Из запертой каюты начальника экспедиции частенько просачивался запах дешевого табака и тминной настойки. Иногда посланный с обедом матрос приносил кушанья обратно. Даже свежее оленье мясо, приобретенное у ненцев, не прельщало обалдевшего от пьянства начальника. И днем и ночью от него можно было услышать либо ругань, либо невнятное бормотание:
— Проклятая страна! Зачем я поехал в эту Россию?..
— Что будем делать? — спросил Рубцов у мичмана. — Июнь на исходе, а мы летом зимовку устроили. По началу судить не приходится. Из Архангельска шли — радоваться надо. Бойко щи хлебали, а до каши так и не добрались.
Мичман тяжело вздохнул:
— Отойдем с острова — посмотрим. Коли вперед дороги нет, назад возвращаться придется.
Судно обогнуло остров с юга. Долго перед глазами матросов темнели ненецкие чумы, выглядывавшие из-за корявых ветвей кустарника. Долго по берегу бежали местные жители, приветливо махая руками.
Когда островок скрылся за горизонтом, путь кораблю преградили плывущие с севера, размытые водой и иссеченные ветрами ледяные поля. Корабль, обходя их, пытался прорваться к Большой земле, но с каждым часом льдины все плотнее обступали его.
Рубцов вопросительно взглянул на Белозерского, а тот молча показал подзорной трубой на запад.
Слегка накренившись, корабль сделал петлю и лег на обратный курс. Мимо островка ненцев прошли ночью, и даже марсовый не заметил его.
Гольденберга мучила жажда. Проснувшись рано утром и не найдя в своей каюте воды, он, против обыкновения, спустился в трюмное помещение, где отдыхали свободные от вахты матросы. На пустом рундуке колыхалась вода в белой костяной чаше. Жадно глотая успевшую согреться влагу, он увидел на тонком ободке бегущих оленей, преследуемых лыжниками в высоких пимах.
— Что это такое есть? — толкнул он локтем храпевшего рядом седобородого.
Тот протер светло-карие глаза:
— Чашка.
— Сам знаю, что это есть чашка. Откуда?
— Да с острова.
— С какого острова?
— Да где мы воду брали.
— У кого ты ее украл?
— Да господь с вами, господин начальник! Чего пристали? Чашку-то старик один нашему шкиперу подарил. Евонная она, чашка-то.
Схватив чашку, Гольденберг побежал на омываемый солеными брызгами мостик. Крутя ее перед собой, он подскочил к стоявшему у штурвала Рубцову:
— Что это такое есть?
— Чашка.
— Я не то спрашиваю. Я спрашиваю, знаешь ли ты, что это за чашка?
— Ее подарил…
— К черту подарил! Это знаменитая слоновая кость.
— Мы называем ее рыбьим зубом.
— К черту дурацкие названия! Много этого рыбкина зуба на острове?
— Поди, полным-полно, коли чашки из него делают.
— Гром и молния! Куда мы едем?
— Возвращаемся обратно, в Архангельск.
— Как — в Архангельск?
— Его сиятельство приказали, поскольку льды дорогу преграждают.
— Ах, вот что… От острова далеко?
— Почитай, верст свыше согни махнули.
На шум, поднятый Гольденбергом, появился мичман. Собрались и остальные мореходы.
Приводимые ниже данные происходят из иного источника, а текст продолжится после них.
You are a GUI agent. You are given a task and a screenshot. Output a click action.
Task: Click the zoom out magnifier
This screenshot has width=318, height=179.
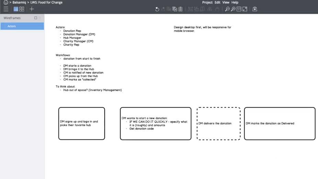coord(227,9)
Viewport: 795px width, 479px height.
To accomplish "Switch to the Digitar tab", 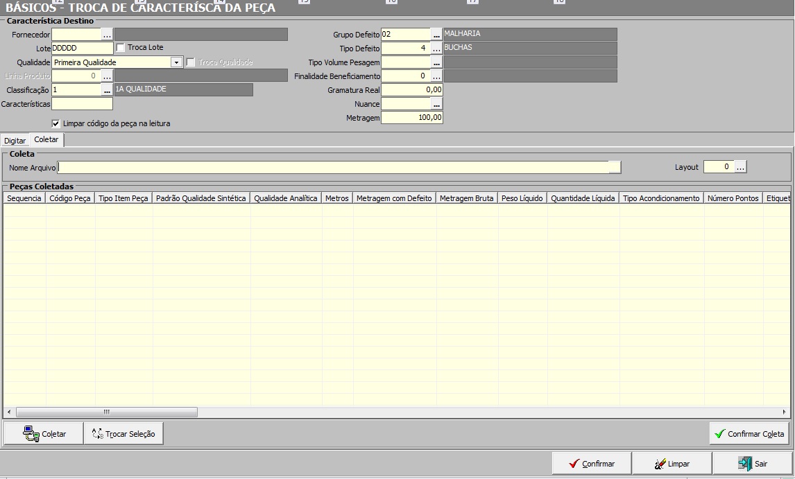I will (15, 141).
— Вот и вы, князь, кстати. Слушайте мою команду: вернуться на остров и загрузить трюм слоновой костью. Именем его сиятельства герцога Курляндского.
Матросы заволновались.
— Ишь ты! Разбоем ее, что ли, достать? За борт тебя, собачьего сына! — раздались голоса.
— Кто сказал за борт? Перепорю всех! Слово и дело! — визжал, брызгая слюной, Гольденберг.
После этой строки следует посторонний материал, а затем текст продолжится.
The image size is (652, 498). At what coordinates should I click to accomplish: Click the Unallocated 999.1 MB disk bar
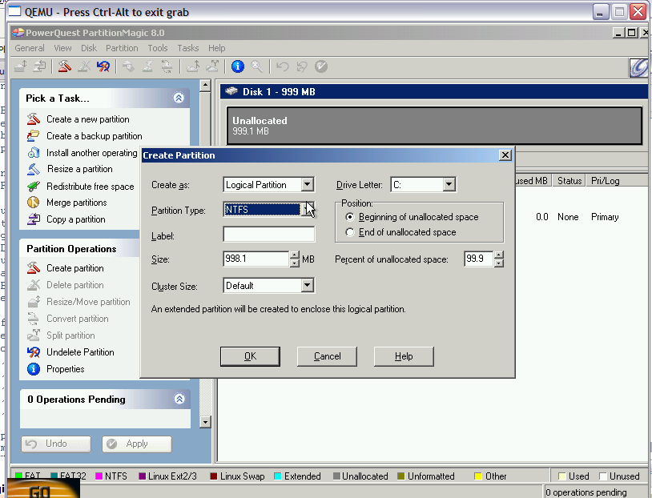tap(434, 126)
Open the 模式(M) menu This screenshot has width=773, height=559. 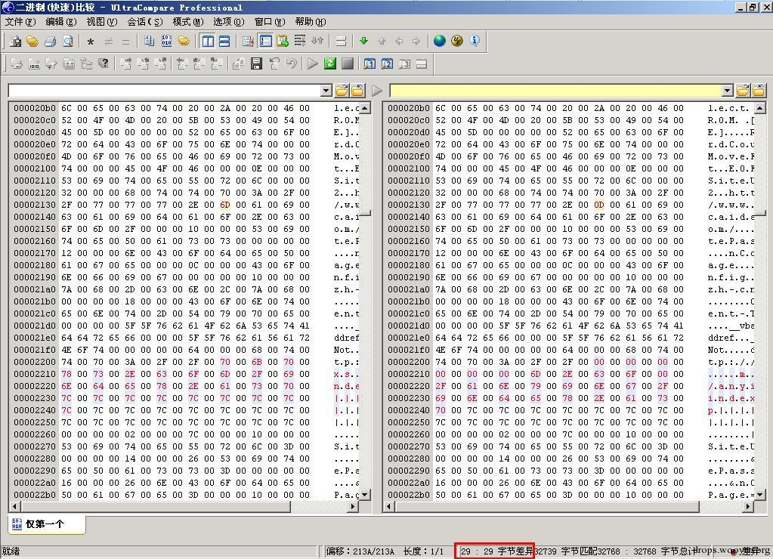(x=188, y=22)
Пальцы мичмана, сжимавшие подзорную трубу, побелели, а в серых глазах сверкнули искры.
— Стоп! Отставить за борт! А вы, господин хороший, — обернулся он к Гольденбергу, — всех не арестуете. Словом и делом на море не бросаются. Приказание ваше исполнено быть не может: самоедь подданными Российской империи числятся, и никто на них руку без особого государственного решкрипта не поднимет.
Рубцов закивал головою:
— Правду говорит. Мы сами потом в ответе будем.
— Хорошо. Но на остров вернуться приказываю второй раз.
— Не быть по-вашему, — решил Белозерский. — Готовь, Ефимыч, к повороту!